Liam dan Harry pun keluar kamar dan tidak lupa Liam mengunci pintu. Selama perjalanan menuju restoran Harry hanya terdiam, seperti sedang memikirkan sesuatu, atau mungkin seseorang. Yup, ia memikirkan Louis dan hanya Louis yang ada di pikirannya. Untuk apa Harry memikirkan Louis yang sudah sering kali menyakiti hatinya? Semua yang berhubungan dengan Louis Tomlinson pasti selalu menyakiti hatinya, seperti di mall waktu itu.

Liam yang melihat Harry masih murung berpikir bahwa ia harus menghiburnya. "Harry, lo tau suara lo bagus?" Harry tidak menjawab atau mungkin tidak mendengarkan, tetapi ia mendengarkan. "Harry? Did you hear me?"

"Yeah, thanks. But no," jawab Harry.

"No?" Liam bertanya lagi. "What do you mean, no?"

"Suara gue ga sebagus sama apa yang lo kira," jawab Harry.

Liam tertawa dan mengatakan, "gue ga ngira, Harr. Gue denger sendiri. Dan menurut gue, kita semua-"

"I know," ujar Harry memutus perkataan Liam. "Suara kita berlima cukup bagus."

"There you go," balas Liam. "Dua tahun yang lalu gue daftar di kompetisi nyanyi, tapi mereka bilang gue kemudaan, jadi gue disuruh balik."

"Mereka? Mereka siapa?" Harry bertanya.

"The judges," jawab Liam.

"Lo harus balik lagi, Yem," balas Harry tertawa.

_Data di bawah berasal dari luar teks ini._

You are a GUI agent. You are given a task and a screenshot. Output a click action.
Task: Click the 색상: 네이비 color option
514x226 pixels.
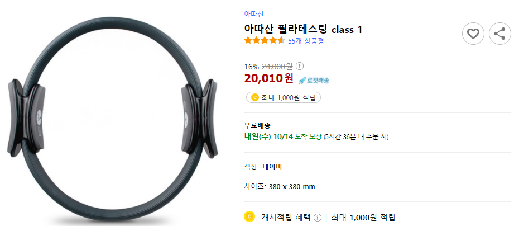(263, 167)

Akhirnya mereka sampai di restoran, dan tepat di depan sana langsung terlihat Louis dengan yang lainnya sedang duduk memakan makan malamnya, sepertinya Niall dan Zayn juga berbicara dengan Louis sebelumnya.

"Heyyy!" Niall memanggil.

"Babe! Come here!" Zayn juga memanggil.

"Ayo, Harr, ambil dulu," ajak Liam untuk memgambil makanannya.

Mereka pun kembali, Liam duduk di sebelah Zayn dan Harry duduk bersebrangan dengan Louis. Harry mulai memakan makanannya dengan diam, sangat diam. Dan Louis juga memakan makanannya sambil memerhatikan Harry sesekali.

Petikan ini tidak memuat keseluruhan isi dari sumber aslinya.